From my vantage point, I think whats going on is PLF files are cutting edge, and having MDK or mandrake cooker files installed conflict with the PLF files but are not noticed by URPMI.
Another annoying thing is, that unlike apt coupled with synaptic, is that you cant look at all you rpms in a sensible fashion, ie Upgradeable, Not Installed, Installed, etc.
Dont get me wrong, I have found mandrake 9.1 as a perfect linux for home use, the wife likes it (in fact she always prefers linux to windows yet has no idea how it works), it looks nice, is fairly responsive and was a breeze to set up. My problem is that I have a high speed internet connection, so I always want more software, and that starts the problems.
On the other hand, Mandrake 9.1 doesnt work on my laptop, but Redhat 9 does.
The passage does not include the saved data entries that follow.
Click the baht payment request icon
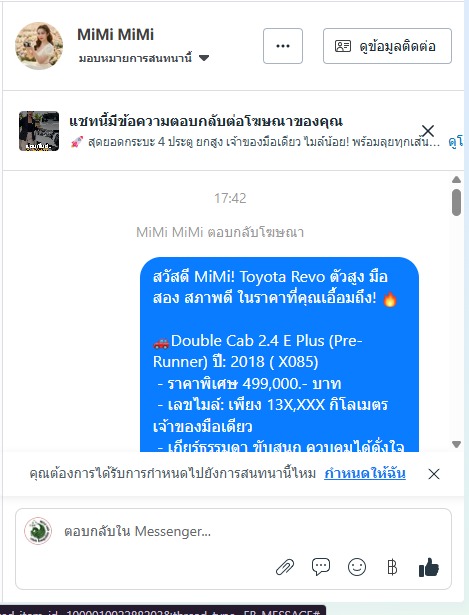469x615 pixels. [392, 567]
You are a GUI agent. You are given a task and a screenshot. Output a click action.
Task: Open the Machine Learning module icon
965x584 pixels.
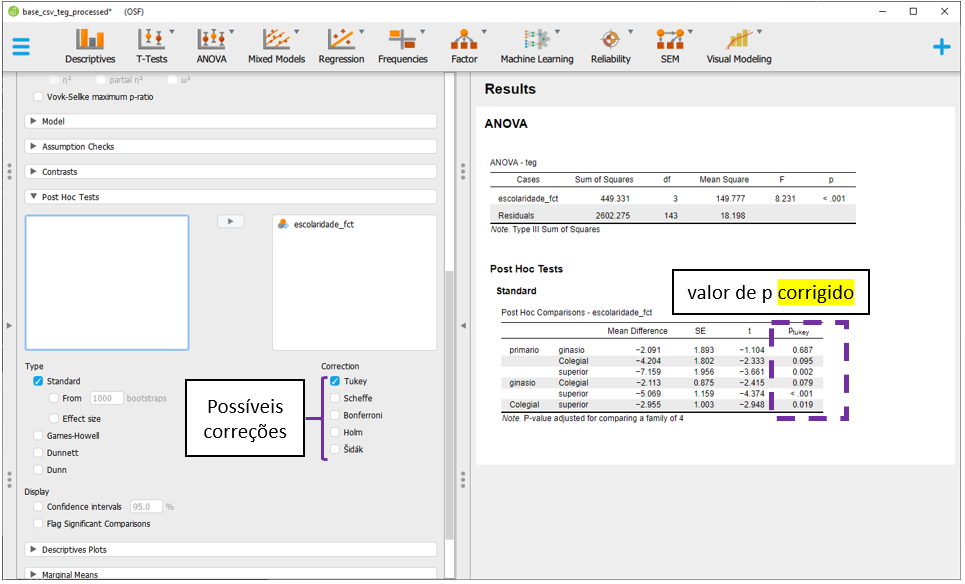pos(537,46)
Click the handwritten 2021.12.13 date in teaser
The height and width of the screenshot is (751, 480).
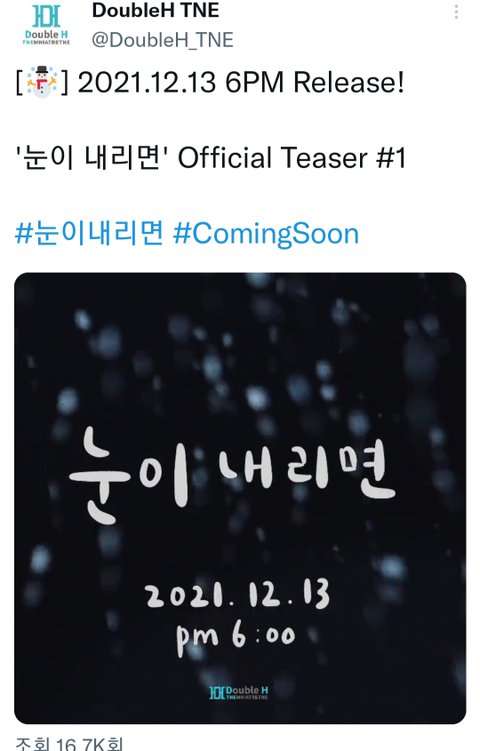[237, 594]
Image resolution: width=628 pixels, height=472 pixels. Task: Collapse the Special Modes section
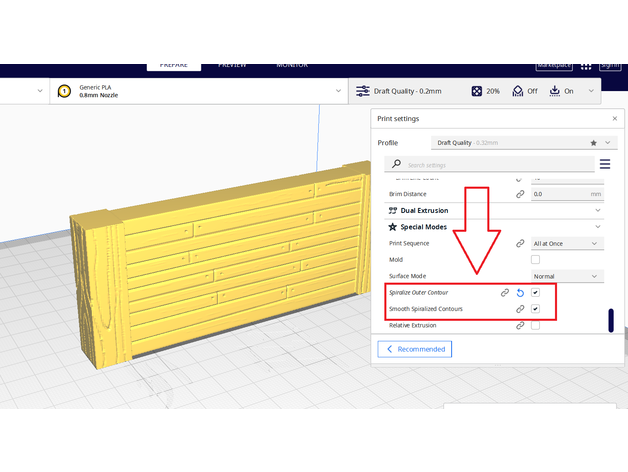coord(598,227)
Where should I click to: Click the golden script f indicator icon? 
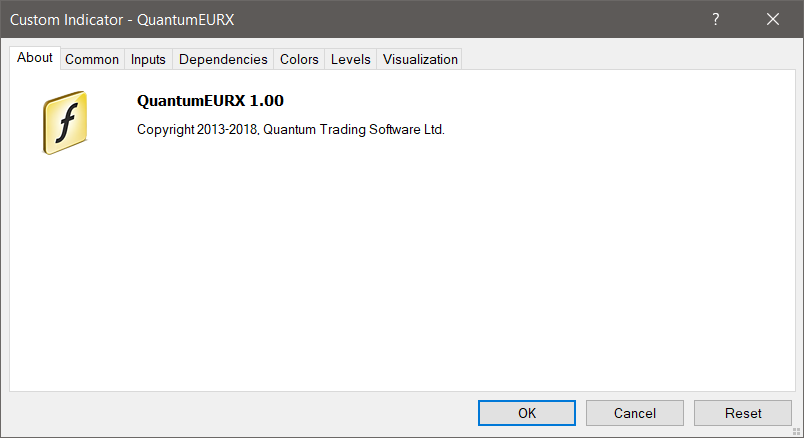[65, 123]
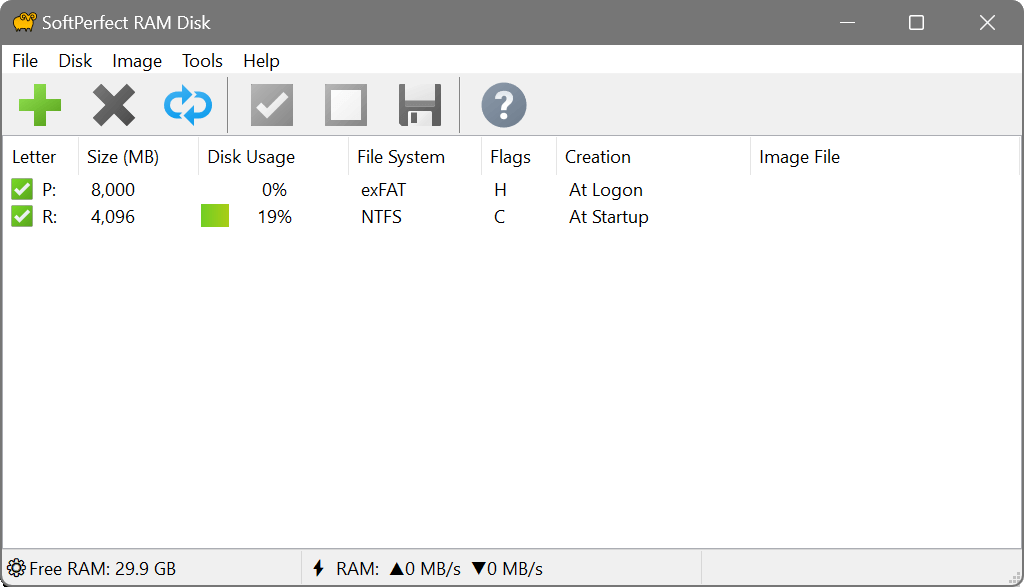
Task: Open the Disk menu
Action: [75, 61]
Strange isnt it?
Or any other Linux, go into the BIOS and set PnP OS to no, and check to ensure that your drivers/IDE devices are set up correctly and NOT to cable select. Those are two things that can screw up a Linux installation no matter how compatible the configuration is.
Rexfelis, on audacity, urpmi audacity does the trick.
Make sure you have added all necessary repositories; then urpmi is as powerful as apt-get.
As for plf, you can add that as a repository, including the sig, so you don’t have any problem with it.
Of course, if you use cooker mixed with standard mdk, you’re asking for trouble…
Forgot to add this:
“Another annoying thing is, that unlike apt coupled with synaptic, is that you cant look at all you rpms in a sensible fashion, ie Upgradeable, Not Installed, Installed, etc.”
Yes you can. If you don’t know how, don’t blame Mandrake.
MCC -> system; install software shows all from the repositories you have that you don’t have installed, remove shows what you have installed, and update shows what there is to update, classed whether it is a normal update, bugfix or security.
So it just looks at things from a different angle, instead of having a list of all packages with comments on whether you have them etc it shows you the list of what you can still install, or deinstall etcetc according to your situation.
“Make up your minds, is it stable or not?”
Stability is no binary measure and never was. No matter how stable a thing is, it can be broken. The phrase “made something more stable” makes absolute sense. You don’t say a house is stable or unstable either. No matter how stable your house is, an earthquake of the right magnitude can break it (so is every house unstable?). But you can make your house “more stable” so that it resists earthquakes of a specific magnitude.
You made my point. Control Center has some very useful features, but its just is not a good package tool. I went and checked it out.
And no you cant see what is upgradeable. Sounds like you stick with just mandrake packages from mandrake cd’s.
Compared to apt get + synaptic the whole layout and design is not very intutive nor useful.
Case in point: Why do I have to load a updater, then update the packages (which takes way too long) then close that and open a different app to install said packages?
And there is no place to click ->see al packages, then click -> show upgrades for those packages.
Nope Mandrake doesnt quite work for me for package management, at least in the way to get them in.
On the other hand, it hasnt led me down a path of dependnecy hell very often.
You must understand, I installed approx 200 packages within the first week of setting this up.
An earthquake doesn’t stress house structural stability, it stress house elastic resistance. A house could be totally stable, but it’s material could fail or break after certain amount of stress.